The grain and soybean markets USDA report release time is changed to 11 CST, and that seams foolish to me as it comes right in the middle of the traditional session when the bulk of trading still occurs. The market came into the reports near their lows, but position balancing was at a minimum. Winter wheat plantings will also be out and a four year high is expected, but crop conditions are poor, with Kansas at 24% good to excellent, or one half the normal. Corn stocks are estimated at 8.2 b bushels and soybeans at 2.37 b. Final corn production 10.7 b and soybeans at 2.93 b. Looking ahead corn plantings are seen receding as oil production ramps up, or less ethanol.
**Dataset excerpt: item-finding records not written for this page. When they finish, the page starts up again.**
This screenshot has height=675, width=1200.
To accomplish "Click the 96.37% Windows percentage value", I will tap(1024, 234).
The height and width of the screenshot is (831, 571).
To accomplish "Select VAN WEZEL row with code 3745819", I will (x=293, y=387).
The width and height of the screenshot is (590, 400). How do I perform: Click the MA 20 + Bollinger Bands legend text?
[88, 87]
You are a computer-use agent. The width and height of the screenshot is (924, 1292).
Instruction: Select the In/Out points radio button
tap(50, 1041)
Heavy flooding rains in Louisiana will not help the low levels of the Mississippi, north of there. South American soybean harvest is underway in Brazil, and the crop is estimated at 83 MT. Argentine production is also adequate, but troubled by excessive rains and resulting disease concerns. Chinese soybean demand has made a normal turn to South American supplies, as evidenced by reduced weekly export sales.
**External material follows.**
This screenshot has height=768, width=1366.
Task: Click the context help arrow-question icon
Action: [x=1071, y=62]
January is usually not a good demand month for beef. Cash cattle settled back $1-2 to $128 in the south and $204 on northern beef. Boxed beef at weeks end was holding at $194 on choice. Pork demand is also dimmed at the top of the year. Chart support is at $131.20 on Feb cattle and $84.17 on Feb hogs.
Watch CME group volume, yesterday at 12 million, with Globex (electronic) at 105 m and outcry at 850,000. Also stock value at $53, as the pending ICE-NYSE combine will cut activity.
Crop report:
Corn production 10.8 b, soybeans 3.01
Corn stocks 8.03b and soybeans 1.97 b
Winter wheat planting 41.3 m up from 40.6 m
Be that as it may the market action turned vicious as computer crazies ran values up on short covering. Volume in March corn was 73,000 contracts pre report to over 243,000 near the traditional close. March corn range was $6.86 to $7.24 late. This is why it is not a good idea to release crop report during the session.